____ Available records
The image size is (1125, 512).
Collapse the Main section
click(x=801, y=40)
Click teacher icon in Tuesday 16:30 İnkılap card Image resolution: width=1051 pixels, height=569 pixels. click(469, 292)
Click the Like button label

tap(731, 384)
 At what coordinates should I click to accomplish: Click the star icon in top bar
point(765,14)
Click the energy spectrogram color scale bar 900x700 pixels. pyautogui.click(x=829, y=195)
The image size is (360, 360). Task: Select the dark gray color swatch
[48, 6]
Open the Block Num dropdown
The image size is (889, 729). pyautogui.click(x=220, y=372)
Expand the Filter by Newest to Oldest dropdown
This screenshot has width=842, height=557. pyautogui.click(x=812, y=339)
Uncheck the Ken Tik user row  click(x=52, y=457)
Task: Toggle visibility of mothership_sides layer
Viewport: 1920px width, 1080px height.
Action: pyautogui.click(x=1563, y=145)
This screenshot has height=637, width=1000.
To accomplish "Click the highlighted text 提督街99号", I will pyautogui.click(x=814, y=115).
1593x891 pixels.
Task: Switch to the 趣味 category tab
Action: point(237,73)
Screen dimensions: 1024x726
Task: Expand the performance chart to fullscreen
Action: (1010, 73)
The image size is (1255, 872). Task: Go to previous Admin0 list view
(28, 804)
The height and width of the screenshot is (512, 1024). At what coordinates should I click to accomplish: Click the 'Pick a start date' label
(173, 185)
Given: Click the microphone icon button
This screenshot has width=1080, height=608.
________
* The problem *
In the listing above, the lines from the one containing "Click teacher icon" through the one containing "Given: Click the microphone icon button" must be set down exactly, with no other lines.

* Solution to the exercise *
Click teacher icon in Tuesday 16:30 İnkılap card Image resolution: width=1051 pixels, height=569 pixels. click(469, 292)
Click the Like button label

tap(731, 384)
 At what coordinates should I click to accomplish: Click the star icon in top bar
point(765,14)
Click the energy spectrogram color scale bar 900x700 pixels. pyautogui.click(x=829, y=195)
The image size is (360, 360). Task: Select the dark gray color swatch
[48, 6]
Open the Block Num dropdown
The image size is (889, 729). pyautogui.click(x=220, y=372)
Expand the Filter by Newest to Oldest dropdown
This screenshot has width=842, height=557. pyautogui.click(x=812, y=339)
Uncheck the Ken Tik user row  click(x=52, y=457)
Task: Toggle visibility of mothership_sides layer
Viewport: 1920px width, 1080px height.
Action: pyautogui.click(x=1563, y=145)
This screenshot has height=637, width=1000.
To accomplish "Click the highlighted text 提督街99号", I will pyautogui.click(x=814, y=115).
1593x891 pixels.
Task: Switch to the 趣味 category tab
Action: point(237,73)
Screen dimensions: 1024x726
Task: Expand the performance chart to fullscreen
Action: (1010, 73)
The image size is (1255, 872). Task: Go to previous Admin0 list view
(28, 804)
The height and width of the screenshot is (512, 1024). At what coordinates should I click to accomplish: Click the 'Pick a start date' label
(173, 185)
Given: Click the microphone icon button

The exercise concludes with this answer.